Somado a isso, a família, segundo Sameroff (2010), representa uma parte do sistema ecológico biossocial (Figura 2.) e sofre interferência de fortalecimento ou de vulnerabilidade da política e da comunidade, e esse modelo contextual ainda sofre influências dos modelos de regulação e representação no desenvolvimento da criança, segundo a teoria.

Considerando que o preenchimento do campo de saúde mental da avaliação global, no item “professor suspeita de dificuldade de aprendizagem? ( ) Sim ( ) Não” é preenchido pelos educadores, e agora, entendendo o conhecimento dos educadores sobre dificuldade de aprendizagem, justificam-se os números alarmantes, de verdadeiros surtos epidemiológicos de problemas de saúde mental nas crianças, no que tange à dificuldade de aprendizagem.

Ao questionar os educadores sobre esse item da avaliação global “dificuldade de aprendizagem”, a resposta é unânime ao dizer que as fichas são apenas entregues, pouca ou normalmente nenhuma explicação é dada, sendo visto apenas como uma cobrança a mais à escola (NC).

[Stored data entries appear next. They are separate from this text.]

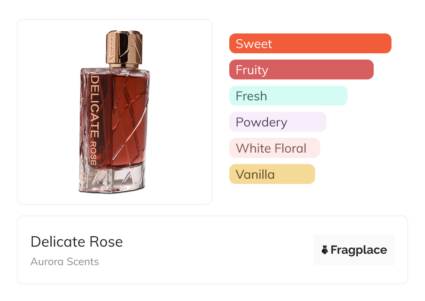Select the Sweet accord bar

point(310,44)
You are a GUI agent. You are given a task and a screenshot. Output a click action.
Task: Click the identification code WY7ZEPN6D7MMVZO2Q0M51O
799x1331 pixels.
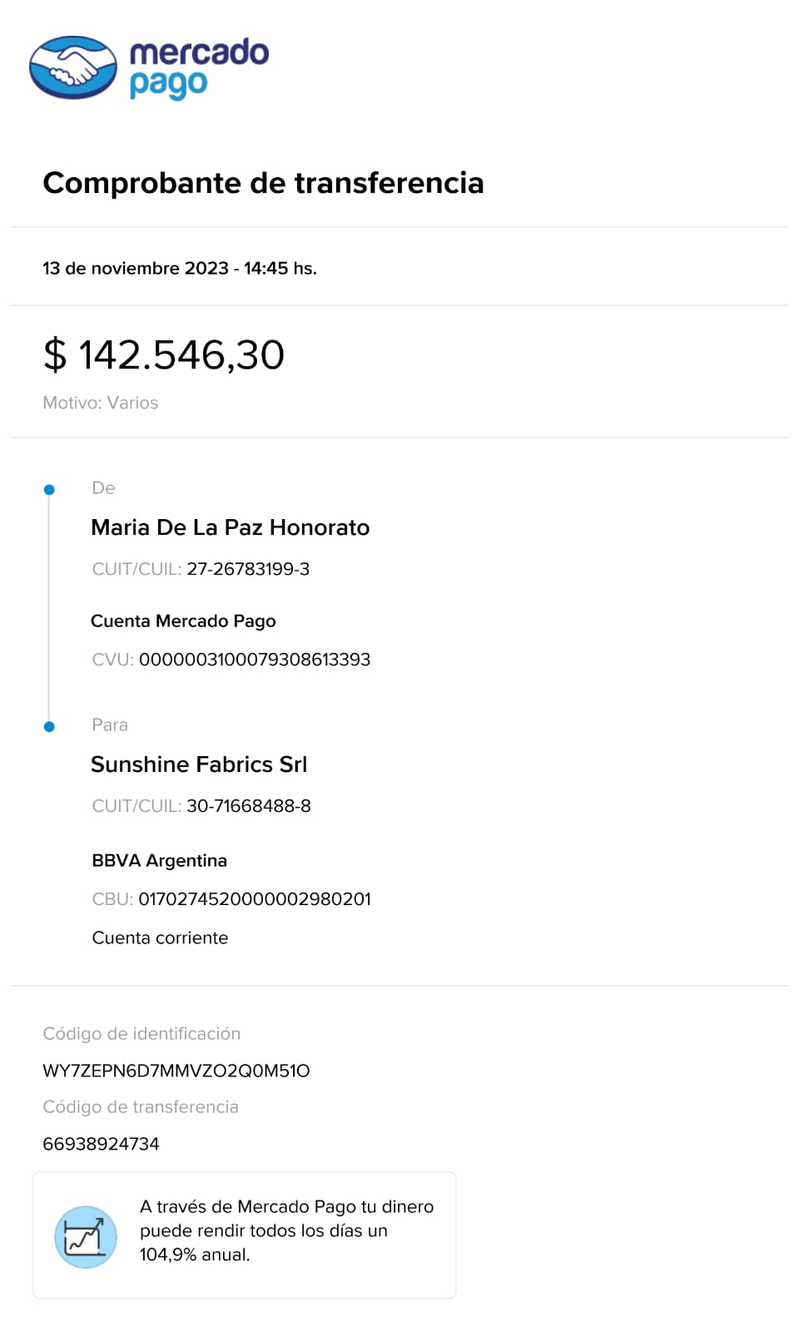176,1071
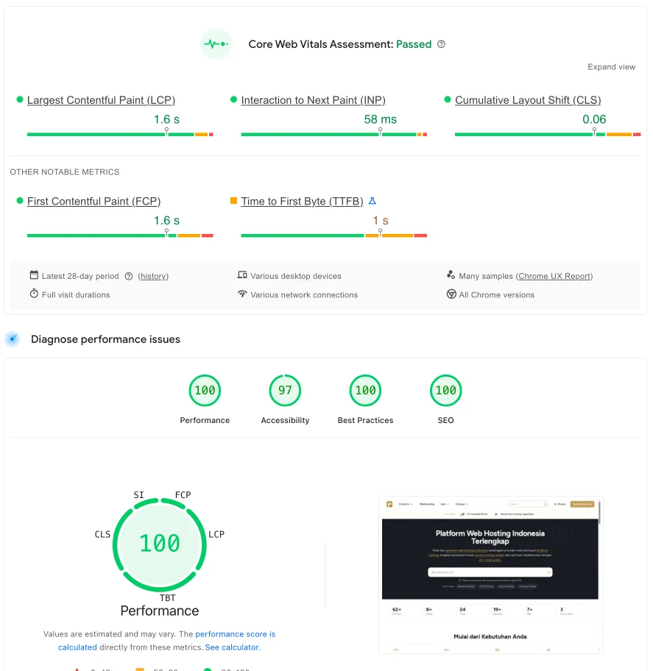The width and height of the screenshot is (653, 671).
Task: Click the experiment flask icon beside TTFB
Action: (x=372, y=201)
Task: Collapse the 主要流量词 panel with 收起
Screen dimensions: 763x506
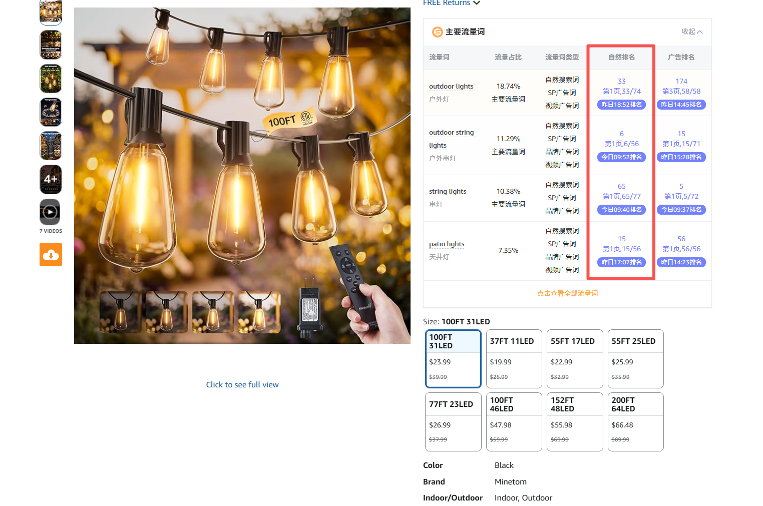Action: (x=692, y=32)
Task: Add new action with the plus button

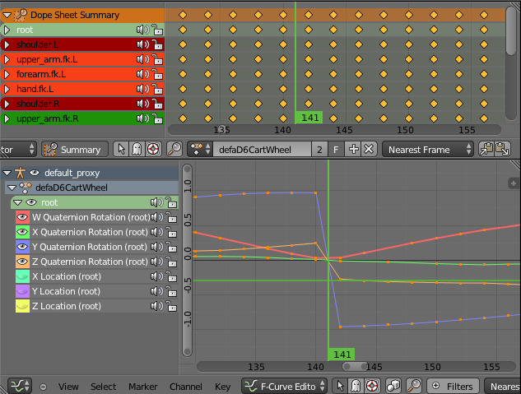Action: (354, 150)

Os professores referem não ter conhecimento para fazer muitas coisas presentes nessas avaliações, mas que são cobrados. Falam também da responsabilidade que é fazer um diagnóstico errado e que eles são professores. Somado a isso, dizem responder muitos papéis e nunca ter nenhum retorno do que foi feito, mostrando inclusive que as fichas de 3 anos de avaliação estão em sacos pretos (literalmente falando), ocupando um espaço enorme na secretaria (NC).

No entanto, essa avaliação sem um olhar multidimensional, que favoreça entender a complexidade existente, pode trazer repercussões na vida da criança; além de deixar o professor

em situações vulneráveis, diante de uma atribuição para a qual ele não tem formação. Pois, a busca geralmente é por um diagnóstico focado no biológico, como pode ser observado na fala abaixo.

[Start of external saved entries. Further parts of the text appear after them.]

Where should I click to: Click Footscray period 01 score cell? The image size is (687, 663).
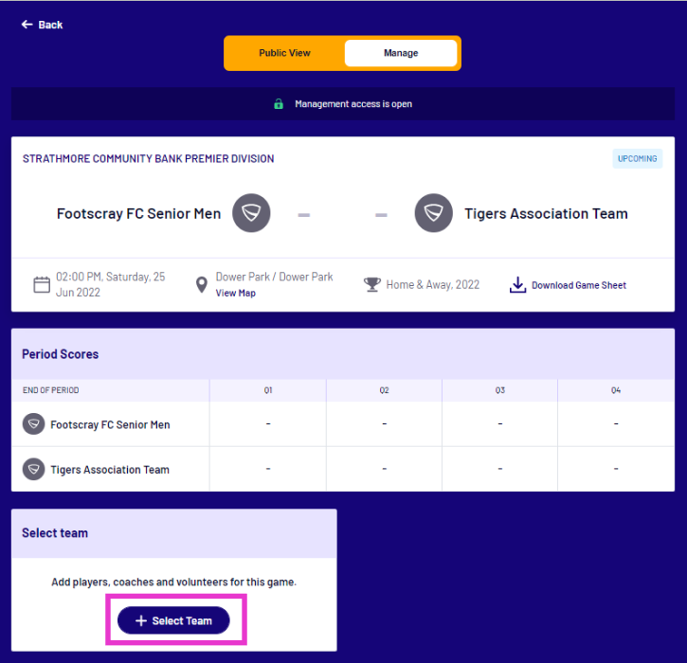268,424
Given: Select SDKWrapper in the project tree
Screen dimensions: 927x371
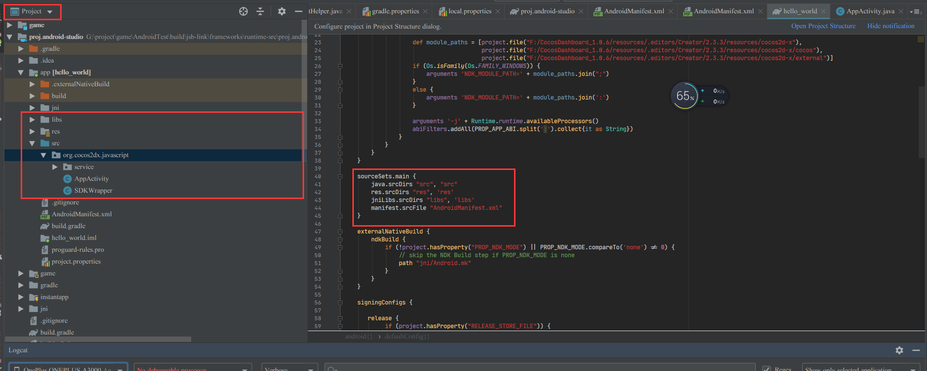Looking at the screenshot, I should click(93, 191).
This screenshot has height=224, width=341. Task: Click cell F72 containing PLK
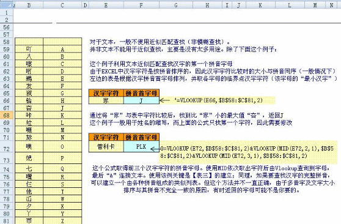(x=141, y=147)
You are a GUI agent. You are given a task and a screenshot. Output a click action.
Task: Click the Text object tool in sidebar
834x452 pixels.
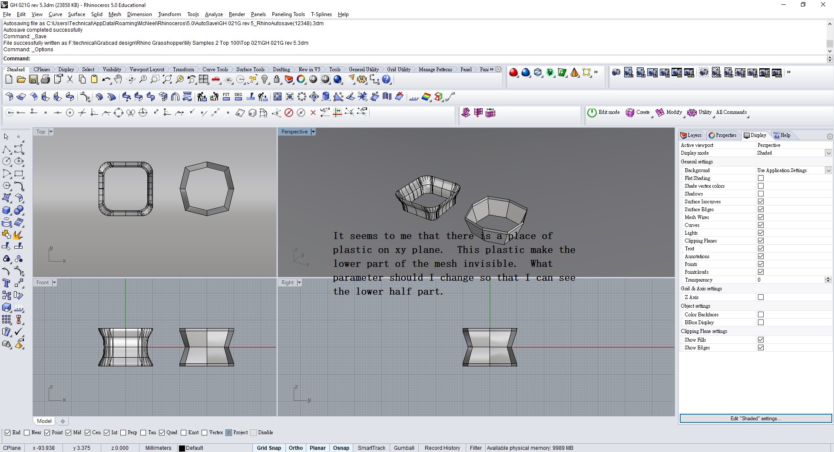click(x=7, y=283)
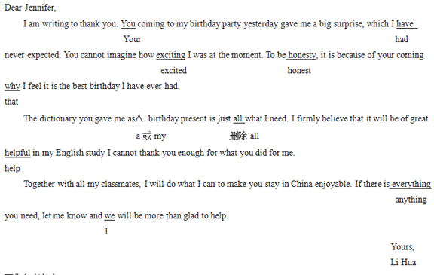This screenshot has height=275, width=434.
Task: Select the correction word "excited"
Action: tap(173, 71)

“Tem lá: você acha que esse aluno tem (quando é fala, o professor identifica que o aluno troca uma letra por outra e ele coloca isso para até fazer o seu planejamento e colocar no relatório do aluno), mas, às vezes, vinham certas planilhas4 para mim que eu não concordava. Eu

dizia...pera...eu não sou dessa área, não tenho domínio para atuar nessa área e dizer se o aluno tem alguma doença, mas a gente tem que preencher” (E05).

A necessidade de apresentar números para preencher planilhas e entregar resultados leva a erros que impossibilitam a organização de ações para redução da problemática, inclusive por meio do PSE. Para que ações sejam organizadas, é necessária avaliação eficaz e, para isso, é preciso que os atores que preenchem as avaliações conheçam seus termos, o que pode reduzir, inclusive, a ansiedade durante avaliação e preenchimento. Logo, devemos questionar: qual a eficácia do preenchimento dessas fichas? Qual a resolutividade das ações desenvolvidas considerando esse preenchimento? Qual o benefício em “rotular” crianças? Além disso, a farmacoterapia pode melhorar os sintomas do transtorno mental, mas tem efeito limitado sobre o funcionamento social e qualidade de vida (KAHN, et al., 2004), o que pode ser consequência de uma avaliação não criteriosa.